Anyway, surely this is the emotion swelling in John Woo’s bosom that urged him to make this epic battle film. Or this half of it, anyway. The three hour film I saw, Cultural Gutter tells me, is only the condensed version of the complete five hour movei. Wow. Epic indeed.
The narrative follows an historical battle, no surprise. For the man made famous by a film with the tag line, “Two men. Ten Thousand Bullets.” Woo has stepped up the munitions even more here: let’s say a million billion arrows, lances and swords. And that’s not even mentioning the fire bombs.

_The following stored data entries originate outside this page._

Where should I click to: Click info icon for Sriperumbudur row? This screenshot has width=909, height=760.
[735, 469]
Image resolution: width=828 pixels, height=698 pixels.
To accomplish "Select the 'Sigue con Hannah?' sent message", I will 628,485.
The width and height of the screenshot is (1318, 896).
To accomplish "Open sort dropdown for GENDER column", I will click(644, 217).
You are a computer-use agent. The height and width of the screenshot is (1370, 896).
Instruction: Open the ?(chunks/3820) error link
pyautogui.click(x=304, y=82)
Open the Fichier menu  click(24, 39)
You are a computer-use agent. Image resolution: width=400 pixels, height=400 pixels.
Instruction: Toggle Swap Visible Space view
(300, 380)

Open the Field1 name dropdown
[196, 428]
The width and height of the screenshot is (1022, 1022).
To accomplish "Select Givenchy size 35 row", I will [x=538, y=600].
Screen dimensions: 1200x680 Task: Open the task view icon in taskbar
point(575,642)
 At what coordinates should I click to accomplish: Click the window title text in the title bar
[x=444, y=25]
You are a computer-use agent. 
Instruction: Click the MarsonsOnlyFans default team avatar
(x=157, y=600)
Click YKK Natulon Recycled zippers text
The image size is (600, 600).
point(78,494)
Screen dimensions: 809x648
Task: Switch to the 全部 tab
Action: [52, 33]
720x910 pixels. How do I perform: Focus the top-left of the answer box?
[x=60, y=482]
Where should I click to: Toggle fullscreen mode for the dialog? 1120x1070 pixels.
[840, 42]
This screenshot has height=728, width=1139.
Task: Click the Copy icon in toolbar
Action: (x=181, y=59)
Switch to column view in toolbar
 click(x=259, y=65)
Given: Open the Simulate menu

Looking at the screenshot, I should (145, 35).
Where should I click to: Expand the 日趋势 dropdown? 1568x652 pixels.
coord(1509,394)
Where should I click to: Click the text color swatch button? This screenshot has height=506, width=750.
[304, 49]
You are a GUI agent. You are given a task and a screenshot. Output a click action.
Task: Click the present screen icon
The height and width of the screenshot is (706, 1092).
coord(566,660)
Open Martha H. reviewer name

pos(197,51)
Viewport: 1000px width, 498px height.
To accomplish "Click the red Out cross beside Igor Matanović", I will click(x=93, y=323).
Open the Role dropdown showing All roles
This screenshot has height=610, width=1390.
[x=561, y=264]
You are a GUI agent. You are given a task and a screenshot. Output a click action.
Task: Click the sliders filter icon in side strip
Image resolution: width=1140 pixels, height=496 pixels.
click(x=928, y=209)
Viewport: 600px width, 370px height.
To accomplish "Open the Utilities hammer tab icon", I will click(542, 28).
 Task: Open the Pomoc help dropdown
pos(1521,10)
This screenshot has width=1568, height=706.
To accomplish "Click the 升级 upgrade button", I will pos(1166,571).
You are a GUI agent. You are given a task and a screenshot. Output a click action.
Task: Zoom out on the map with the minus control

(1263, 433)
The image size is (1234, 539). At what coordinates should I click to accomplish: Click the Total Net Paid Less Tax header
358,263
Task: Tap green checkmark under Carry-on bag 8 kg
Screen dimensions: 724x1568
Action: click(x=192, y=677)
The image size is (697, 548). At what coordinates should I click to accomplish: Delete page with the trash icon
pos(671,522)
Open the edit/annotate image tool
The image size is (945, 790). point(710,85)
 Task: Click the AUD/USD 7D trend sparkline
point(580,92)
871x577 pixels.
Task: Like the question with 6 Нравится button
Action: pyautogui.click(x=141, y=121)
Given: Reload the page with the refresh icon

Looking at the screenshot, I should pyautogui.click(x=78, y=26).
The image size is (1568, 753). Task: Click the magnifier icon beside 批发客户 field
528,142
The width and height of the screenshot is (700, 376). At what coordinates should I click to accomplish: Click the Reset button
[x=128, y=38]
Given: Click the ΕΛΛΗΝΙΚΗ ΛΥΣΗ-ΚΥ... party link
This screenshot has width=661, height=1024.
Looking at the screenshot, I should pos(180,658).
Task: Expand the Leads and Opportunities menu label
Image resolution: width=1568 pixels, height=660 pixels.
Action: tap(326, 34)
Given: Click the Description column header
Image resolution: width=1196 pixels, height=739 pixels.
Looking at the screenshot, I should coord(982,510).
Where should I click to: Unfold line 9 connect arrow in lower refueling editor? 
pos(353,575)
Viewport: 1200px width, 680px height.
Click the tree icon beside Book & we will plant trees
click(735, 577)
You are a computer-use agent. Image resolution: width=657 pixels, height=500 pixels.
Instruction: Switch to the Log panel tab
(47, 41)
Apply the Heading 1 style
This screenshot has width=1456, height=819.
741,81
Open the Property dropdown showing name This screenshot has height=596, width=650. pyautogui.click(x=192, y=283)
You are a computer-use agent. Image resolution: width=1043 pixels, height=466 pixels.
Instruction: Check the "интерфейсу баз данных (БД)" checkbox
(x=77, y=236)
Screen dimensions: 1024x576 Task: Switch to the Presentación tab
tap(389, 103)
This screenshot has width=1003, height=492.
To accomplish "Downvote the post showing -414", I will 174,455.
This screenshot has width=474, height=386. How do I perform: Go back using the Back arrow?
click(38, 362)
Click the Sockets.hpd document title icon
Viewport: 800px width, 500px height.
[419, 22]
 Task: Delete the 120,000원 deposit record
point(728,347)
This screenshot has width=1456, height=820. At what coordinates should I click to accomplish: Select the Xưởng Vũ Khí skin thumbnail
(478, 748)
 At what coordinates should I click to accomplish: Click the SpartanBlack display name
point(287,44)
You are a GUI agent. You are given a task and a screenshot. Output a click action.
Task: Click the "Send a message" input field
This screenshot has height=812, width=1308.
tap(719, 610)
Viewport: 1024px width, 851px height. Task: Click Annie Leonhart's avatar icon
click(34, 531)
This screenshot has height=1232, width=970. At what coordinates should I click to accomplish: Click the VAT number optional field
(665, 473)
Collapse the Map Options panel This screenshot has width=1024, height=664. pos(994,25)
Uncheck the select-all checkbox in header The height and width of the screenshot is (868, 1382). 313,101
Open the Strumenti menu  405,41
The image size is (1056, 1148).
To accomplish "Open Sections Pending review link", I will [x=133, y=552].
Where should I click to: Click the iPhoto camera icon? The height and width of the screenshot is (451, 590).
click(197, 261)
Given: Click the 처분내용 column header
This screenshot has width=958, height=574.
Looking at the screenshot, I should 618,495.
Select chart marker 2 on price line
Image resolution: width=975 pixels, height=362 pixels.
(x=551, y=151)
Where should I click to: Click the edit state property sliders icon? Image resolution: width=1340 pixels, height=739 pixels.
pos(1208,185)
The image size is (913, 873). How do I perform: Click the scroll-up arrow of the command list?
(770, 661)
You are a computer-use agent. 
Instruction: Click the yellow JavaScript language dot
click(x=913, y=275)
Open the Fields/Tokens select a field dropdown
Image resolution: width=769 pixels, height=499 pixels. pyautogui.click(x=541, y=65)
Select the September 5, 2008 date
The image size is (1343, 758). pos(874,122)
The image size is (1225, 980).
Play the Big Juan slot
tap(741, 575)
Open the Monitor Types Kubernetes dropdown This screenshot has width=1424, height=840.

I had my doubts when the film began with an awful American voice over: fortunately it disappears too quickly. Once again Hollywood assumes people are too stupid to just pick things up from the narrative. Woo actually does the zoom-in and highlight with title card when we first meet the key players.
At the center, the always patient world-weariness of Tony Leung as Zhou Yu, who would rather there were no more wars, an opinion shared by his impossibly radiant and artistic wife, Xiao Ciao (Lin Chi-ling) but they’re both mindful of the greater good. Zhang Fengyi gives the power-hungry Cao Cao a realism despite his embodiment of the arrogant man of power. Zhao Wei gives a plucky performance as the cross-dressing Sun Shangxiang — they actually make her look androgynous enough in costume to be somewhat believable. You never for a minute believe anyone could mistake Brigitte Lin for a man (“But she’s wearing a man’s hat!”). The young but clever strategist Zhuge Liang (Takeshi Kaneshiro) comes up with some of the most bizarre and yet effective plans that often seem divinely inspired — or at least inventively creative.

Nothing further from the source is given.